3.1.3. APR Distribution Analysis in Loan Data¶

The 'Annual Percentage Rate' (APR) values within the loan dataset were transformed into a numeric format and analyzed for distribution characteristics. To address any missing or non-numeric values in the 'apr' field, these entries were coerced into numeric format, with any resulting missing values subsequently filled using the median APR. This approach ensures a consistent dataset for analysis. The density plot of APR values reveals several peaks, suggesting a diverse range of interest rates across the loans. These APR distributions could be indicative of varied loan products, differing risk assessments, and borrowers' creditworthiness.

In [181]:
import seaborn as sns

# convert APR to numeric
loan_df['apr'] = pd.to_numeric(loan_df['apr'], errors='coerce')

# Fill missing values in 'apr' column with the median of the column
median_apr = loan_df['apr'].median()
loan_df['apr'].fillna(median_apr, inplace=True)

# Plotting the APR distribution
plt.figure(figsize=(10, 6))
sns.kdeplot(loan_df['apr'], bw_adjust=0.5)
plt.title('Distribution of APR Values')
plt.xlabel('Annual Percentage Rate (APR)')
plt.ylabel('Density')
plt.show()

3.1.4. Trend Analysis of Loan Applications Over Time¶

The temporal distribution of loan applications, as presented in the graph, shows the count of applications over time based on their application date. Analysis of the data reveals fluctuating volumes of loan applications throughout the observed period, with notable peaks indicating surges in application by the end of 2015 to 2017 . These variations could correspond to seasonal trends, economic factors, or changes in marketing strategies.

In [182]:
# 'applicationDate' in datetime format
loan_df['applicationDate'] = pd.to_datetime(loan_df['applicationDate'])

# Count the number of applications by date
applications_by_date = loan_df['applicationDate'].dt.date.value_counts().sort_index()

# Create a line plot for applications by date
plt.figure(figsize=(14, 7))
sns.lineplot(data=applications_by_date)
plt.title('Count of Applications Over Time')
plt.xlabel('Application Date')
plt.ylabel('Number of Applications')
plt.xticks(rotation=45)
plt.tight_layout()
plt.show()

3.1.5. Loan Origination Timeline Analysis¶

The graph offer a distribution of the time taken from loan application to origination, highlighting the efficiency of the loan processing workflow. Most loans are processed within a very short period, with a sharp decrease in frequency as the number of days increases. This swift turnaround in the majority of cases may indicate a streamlined and efficient origination process. The log scale on the second chart allows for a clearer view of the distribution for longer processing times, emphasizing the tail of the distribution which represents a smaller, yet significant, number of loans with extended origination timelines.

In [183]:
# Convert originatedDate to datetime format
loan_df['originatedDate'] = pd.to_datetime(loan_df['originatedDate'])

:::

• SHORT PROBLEM 1
According to the loan data analysis, why is a log scale used on the second chart of origination times?

• DATA SUPPLIED
:::

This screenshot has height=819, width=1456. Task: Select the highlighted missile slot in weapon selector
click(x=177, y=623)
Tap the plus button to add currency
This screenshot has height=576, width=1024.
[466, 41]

:::

• SHORT PROBLEM 2
Reproduce all of the records above exactly as they appear, line for line.

• CORRECT RESPONSE 1
The log scale gives a clearer view of the distribution for longer processing times. It emphasizes the tail of the distribution, which represents a smaller but significant number of loans with extended origination timelines.

• CORRECT RESPONSE 2
This screenshot has height=819, width=1456. Task: Select the highlighted missile slot in weapon selector
click(x=177, y=623)
Tap the plus button to add currency
This screenshot has height=576, width=1024.
[466, 41]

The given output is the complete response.